De strenge toepassing van de aanslag geheime commissielonen van 309% zou worden afgezwakt.

Er zou een bijdrage van de banksector worden gevraagd (in de vorm van een verhoging van de abonnementstaks).

Anti-fraudemaatregelen
In het kader van het begrotingsakkoord heeft de regering een nieuw pakket maatregelen in zake fraudebestrijding goedgekeurd. De maatregelen liggen in het verlengde van het actieplan fraudebestrijding dat de regering in mei voorstelde. De focus ligt op de aanpak van de grote fraude (voor een volledig overzicht : zie http://www.crombez.belgium.be/nl/nieuwe-maatregelen-fraudebestrijding). Naast maatregelen om de sociale fraude te bestrijden, zijn er ook heel wat maatregelen om fiscale fraude te bestrijden. Hieronder volgt een kort overzicht van de voornaamste maatregelen om fiscale fraude te bestrijden.
De meldingsplicht voor fiscale fraude aan de Cel voor Financiële Informatieverwerking (CFI) zou worden verstrengd. Voortaan zou ernstige fiscale fraude steeds gemeld moeten worden aan de CFI. De vroegere voorwaarde dat de fraude naast ‘ernstig’ en ‘fiscaal’ tevens ‘georganiseerd’ moest zijn, zou wegvallen. De bedoeling is dat het aantal meldingen aan de CFI voor fiscale fraude substantieel zou stijgen.
Er zou een nieuw fiscaal misdrijf ingevoerd worden, met name ‘ernstige fiscale fraude’, waarop een hogere straf staat (gevangenisstraf tot maximum 5 jaar; thans maximum 2 jaar). In lijn met eerdere rechtspraak zal fiscale fraude gepleegd met valse documenten niet kunnen verjaren zolang de ontdoken belasting niet wordt betaald.

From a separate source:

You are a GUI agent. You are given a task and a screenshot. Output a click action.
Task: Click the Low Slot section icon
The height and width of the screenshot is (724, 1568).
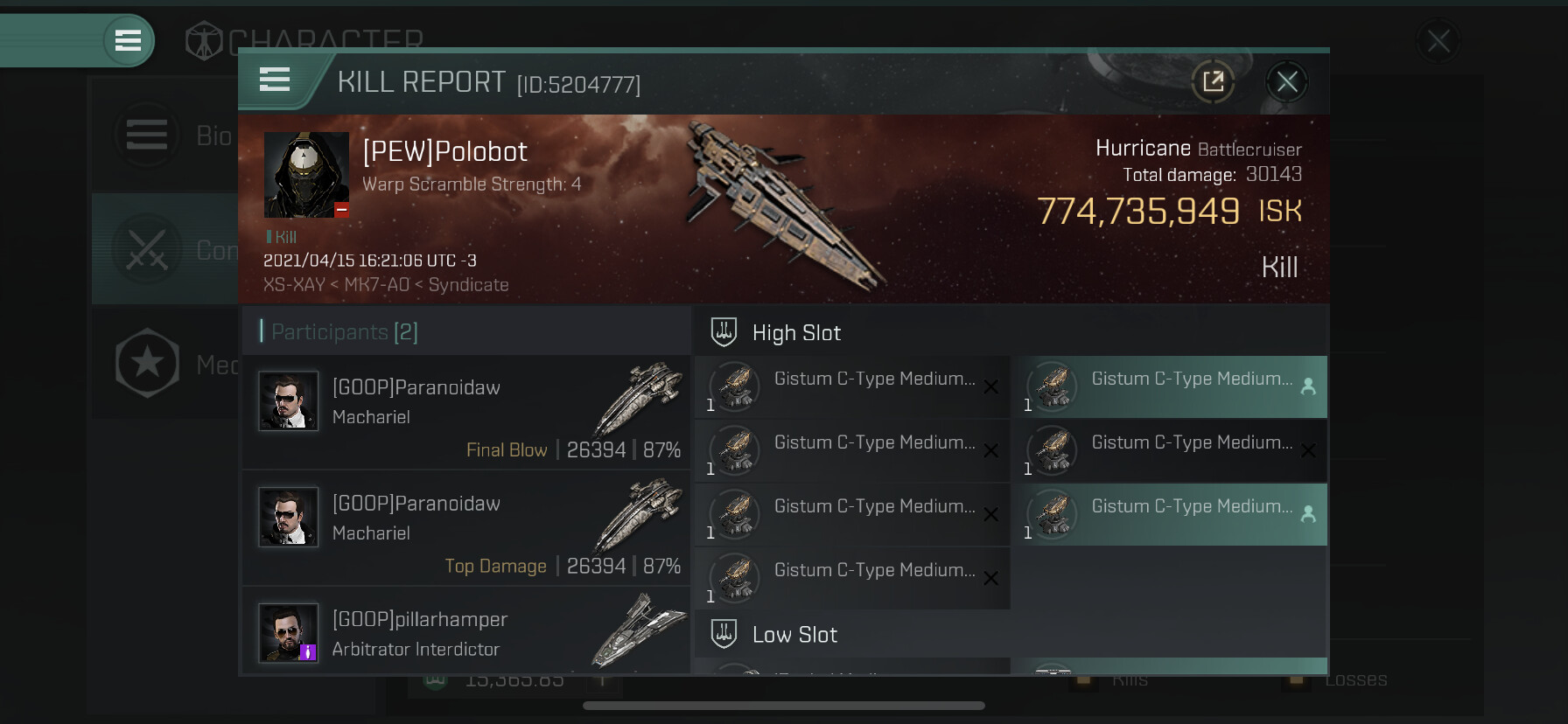[724, 634]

De regering zou voorts in maatregelen voor een transparantere goudhandel voorzien. Voortaan zouden goudhandelaars verplicht zijn om hun klanten te identificeren en te registreren. De beperking voor cashbetalingen tot 5 000 EUR zou worden uitgebreid naar particulieren die goud aan handelaars verkopen.

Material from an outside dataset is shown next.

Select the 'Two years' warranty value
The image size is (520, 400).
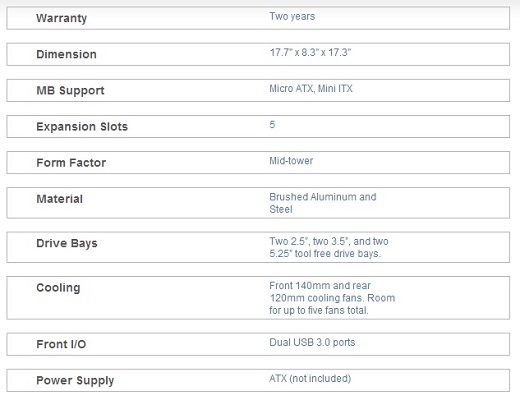coord(292,16)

De Bijzondere Belastinginspectie (BBI) zou inzetten op de snellere detectie van scherm- of buffervennootschappen en de detectie van fraudegevoelige slapende vennootschappen. In dat kader zullen bijvoorbeeld vennootschappen die drie opeenvolgende jaren geen jaarrekeningen neerleggen, ambtshalve uit de Kruispuntbank van ondernemingen geschrapt worden.

De aangifteplicht in de personenbelasting van buitenlandse rekeningen zou worden uitgebreid met een aangifteplicht van buitenlandse levensverzekeringsovereenkomsten. Momenteel dient men enkel te vermelden of men titularis is van een buitenlandse bankrekening.

Diverse maatregelen
De accijnzen op alcohol en tabaksproducten zouden worden verhoogd.

Er zou een loonmatiging worden ingevoerd om de loonkostenhandicap in vergelijking met de omliggende landen weg te werken.

Het in de personenbelasting vrijgestelde bedrag van de niet-recurrente resultaatsgebonden bonus zou worden opgetrokken. Op het toegekende bedrag zouden echter persoonlijke sociale bijdragen voor de werknemer (@ 13,07 %) verschuldigd worden, wat voorheen niet het geval was.